Der Kläger war zunächst im gehobenen Dienst tätig. Er stieg 1990 in den höheren berufsgenossenschaftlichen Dienst auf und wurde vom Vorstand in eine Planstelle A 13 BBesO eingewiesen. Seit Mai 1993 ist er stellvertretender Abteilungsleiter der Leistungsabteilung.

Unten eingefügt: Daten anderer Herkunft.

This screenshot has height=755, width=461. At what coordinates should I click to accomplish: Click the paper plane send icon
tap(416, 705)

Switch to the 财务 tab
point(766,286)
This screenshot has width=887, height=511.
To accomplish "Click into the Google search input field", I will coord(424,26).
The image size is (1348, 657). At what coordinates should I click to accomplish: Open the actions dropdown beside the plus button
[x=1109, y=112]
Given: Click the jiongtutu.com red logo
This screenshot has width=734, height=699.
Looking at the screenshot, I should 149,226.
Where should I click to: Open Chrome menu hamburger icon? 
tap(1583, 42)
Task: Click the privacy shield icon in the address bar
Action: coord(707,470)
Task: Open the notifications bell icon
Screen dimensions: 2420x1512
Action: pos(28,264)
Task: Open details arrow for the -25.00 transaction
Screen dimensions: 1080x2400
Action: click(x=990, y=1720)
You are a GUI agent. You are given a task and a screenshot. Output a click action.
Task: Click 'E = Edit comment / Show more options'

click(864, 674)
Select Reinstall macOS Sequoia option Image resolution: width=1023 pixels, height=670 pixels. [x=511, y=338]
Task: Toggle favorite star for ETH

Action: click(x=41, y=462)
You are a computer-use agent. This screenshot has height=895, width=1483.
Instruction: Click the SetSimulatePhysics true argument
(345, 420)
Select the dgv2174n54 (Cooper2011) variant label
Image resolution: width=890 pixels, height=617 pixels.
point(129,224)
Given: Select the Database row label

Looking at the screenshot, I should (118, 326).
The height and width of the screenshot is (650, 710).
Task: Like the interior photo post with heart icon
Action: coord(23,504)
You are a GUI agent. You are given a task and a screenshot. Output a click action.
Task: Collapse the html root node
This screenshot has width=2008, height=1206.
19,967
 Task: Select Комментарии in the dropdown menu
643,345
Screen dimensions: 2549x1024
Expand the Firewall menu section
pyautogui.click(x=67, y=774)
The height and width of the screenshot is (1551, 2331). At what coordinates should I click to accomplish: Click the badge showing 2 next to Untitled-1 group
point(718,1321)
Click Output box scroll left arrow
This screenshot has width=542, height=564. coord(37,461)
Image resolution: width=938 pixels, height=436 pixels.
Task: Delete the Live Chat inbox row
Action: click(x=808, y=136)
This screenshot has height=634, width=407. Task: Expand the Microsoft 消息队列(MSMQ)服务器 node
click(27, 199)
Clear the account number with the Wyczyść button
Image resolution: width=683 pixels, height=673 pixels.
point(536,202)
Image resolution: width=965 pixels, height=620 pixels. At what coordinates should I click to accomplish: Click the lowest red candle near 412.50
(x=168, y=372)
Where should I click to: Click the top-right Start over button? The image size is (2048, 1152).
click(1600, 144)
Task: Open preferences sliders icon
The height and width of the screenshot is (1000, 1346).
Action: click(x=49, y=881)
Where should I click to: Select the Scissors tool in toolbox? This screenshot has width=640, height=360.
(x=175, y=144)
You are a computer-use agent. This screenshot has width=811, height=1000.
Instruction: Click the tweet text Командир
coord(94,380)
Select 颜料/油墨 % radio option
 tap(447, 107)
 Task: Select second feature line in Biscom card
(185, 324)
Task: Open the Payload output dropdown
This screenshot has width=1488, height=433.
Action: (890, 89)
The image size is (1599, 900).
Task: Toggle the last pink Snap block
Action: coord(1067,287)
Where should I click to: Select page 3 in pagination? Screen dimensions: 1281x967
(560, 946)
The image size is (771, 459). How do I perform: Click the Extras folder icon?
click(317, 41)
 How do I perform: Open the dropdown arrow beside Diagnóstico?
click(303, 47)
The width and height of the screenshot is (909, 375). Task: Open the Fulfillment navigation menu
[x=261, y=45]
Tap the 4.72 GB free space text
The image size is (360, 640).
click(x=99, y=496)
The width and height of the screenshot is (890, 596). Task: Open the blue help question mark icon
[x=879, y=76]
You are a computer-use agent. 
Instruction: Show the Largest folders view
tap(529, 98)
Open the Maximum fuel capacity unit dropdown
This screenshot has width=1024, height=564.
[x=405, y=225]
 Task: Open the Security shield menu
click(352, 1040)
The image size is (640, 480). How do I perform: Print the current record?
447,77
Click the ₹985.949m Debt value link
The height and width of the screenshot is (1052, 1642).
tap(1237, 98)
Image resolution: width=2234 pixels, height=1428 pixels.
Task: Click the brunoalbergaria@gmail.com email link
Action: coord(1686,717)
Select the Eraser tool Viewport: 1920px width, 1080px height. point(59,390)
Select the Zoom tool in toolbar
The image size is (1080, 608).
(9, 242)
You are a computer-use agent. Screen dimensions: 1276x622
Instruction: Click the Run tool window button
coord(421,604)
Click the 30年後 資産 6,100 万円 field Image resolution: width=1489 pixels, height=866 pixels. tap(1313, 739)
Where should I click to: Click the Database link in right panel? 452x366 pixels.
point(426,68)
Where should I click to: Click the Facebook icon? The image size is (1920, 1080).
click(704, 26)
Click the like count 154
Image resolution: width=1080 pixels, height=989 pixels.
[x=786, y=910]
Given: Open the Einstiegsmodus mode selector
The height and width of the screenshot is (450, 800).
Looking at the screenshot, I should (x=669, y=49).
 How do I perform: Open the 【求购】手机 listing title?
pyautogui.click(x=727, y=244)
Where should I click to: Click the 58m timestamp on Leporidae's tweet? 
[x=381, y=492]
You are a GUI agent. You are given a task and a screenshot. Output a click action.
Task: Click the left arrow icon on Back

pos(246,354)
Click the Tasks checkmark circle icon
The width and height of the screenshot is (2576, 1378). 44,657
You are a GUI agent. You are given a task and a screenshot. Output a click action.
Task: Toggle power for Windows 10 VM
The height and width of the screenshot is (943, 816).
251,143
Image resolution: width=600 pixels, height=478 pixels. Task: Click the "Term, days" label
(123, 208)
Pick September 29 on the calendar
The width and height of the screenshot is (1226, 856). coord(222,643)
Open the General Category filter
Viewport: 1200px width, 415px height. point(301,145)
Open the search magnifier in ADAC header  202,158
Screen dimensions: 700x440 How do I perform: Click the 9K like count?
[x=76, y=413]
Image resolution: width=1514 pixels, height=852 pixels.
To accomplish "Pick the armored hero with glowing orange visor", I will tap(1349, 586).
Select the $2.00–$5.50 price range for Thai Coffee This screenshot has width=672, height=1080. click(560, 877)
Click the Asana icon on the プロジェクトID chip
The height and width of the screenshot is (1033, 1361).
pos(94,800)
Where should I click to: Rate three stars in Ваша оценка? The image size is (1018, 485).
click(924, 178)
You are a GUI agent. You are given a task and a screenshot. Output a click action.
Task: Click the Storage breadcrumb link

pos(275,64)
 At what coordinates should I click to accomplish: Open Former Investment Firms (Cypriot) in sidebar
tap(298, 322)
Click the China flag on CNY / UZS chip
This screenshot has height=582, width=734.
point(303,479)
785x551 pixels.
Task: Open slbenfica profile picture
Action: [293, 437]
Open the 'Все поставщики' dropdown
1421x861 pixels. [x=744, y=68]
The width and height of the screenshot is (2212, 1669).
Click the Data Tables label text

Im März 1997 wurde die Position des altersbedingt ausgeschiedenen Leiters der Leistungsabteilung in der GV West unter Hinweis auf "Obergrenze A 14 BBesO" ausgeschrieben. Es bewarben sich drei Angestellte des gehobenen Dienstes und zwei Angestellte, die bereits in die Laufbahn des höheren Dienstes aufgestiegen waren, darunter der Kläger und der Leiter der Rechtsbehelfsstelle (der Kläger im Parallelverfahren - 9 AZR 541/98 -). Der mit der Vorbereitung der Auswahlentscheidung befaßte Geschäftsführer der GV West führte mit sämtlichen Bewerbern Beurteilungsgespräche, in denen diese ihre Vorstellungen über den "Soll/Ist-Zustand" der Leistungsabteilung darlegen sollten. Danach schlug der Geschäftsführer den 1959 geborenen und 1980 angestellten Mitbewerber L. vor, der bisher als Gruppenleiter in der Leistungsabteilung tätig war und als Amtsrat (A 12 BBesO) dem gehobenen Dienst angehört. Das teilte der Geschäftsführer der GV West auch dem Kläger mit. Der Geschäftsführer der Hauptverwaltung schloß sich dem an und beantragte bei dem Gesamtpersonalrat der Hauptverwaltung die Zustimmung zur Übertragung der höher bewerteten Tätigkeit des Leiters der Leistungsabteilung auf den Mitbewerber L. Der Gesamtpersonalrat verweigerte darauf am 25. Juni 1997 die Zustimmung mit der Begründung, daß der vorgeschlagene jüngere Mitbewerber L. noch nicht die laufbahnmäßigen Voraussetzungen erfülle. Zunächst müsse L. an einem Aufstiegslehrgang teilnehmen und sich in einer weiteren 2 1/2jährigen Einführungszeit bewähren. Auf Antrag des Klägers hat am 30. Juni 1997 das Arbeitsgericht Wuppertal im Wege der einstweiligen Verfügung die Besetzung der Stelle bis zum rechtskräftigen Abschluß des Hauptsacheverfahrens untersagt. Daraufhin hat der Geschäftsführer der Hauptverwaltung dem Bewerber L. am 1. Juli 1997 mitgeteilt, da die Besetzung der Stelle des Leiters zur Zeit nicht möglich sei, werde er kommissarisch beauftragt, die Aufgaben wahrzunehmen.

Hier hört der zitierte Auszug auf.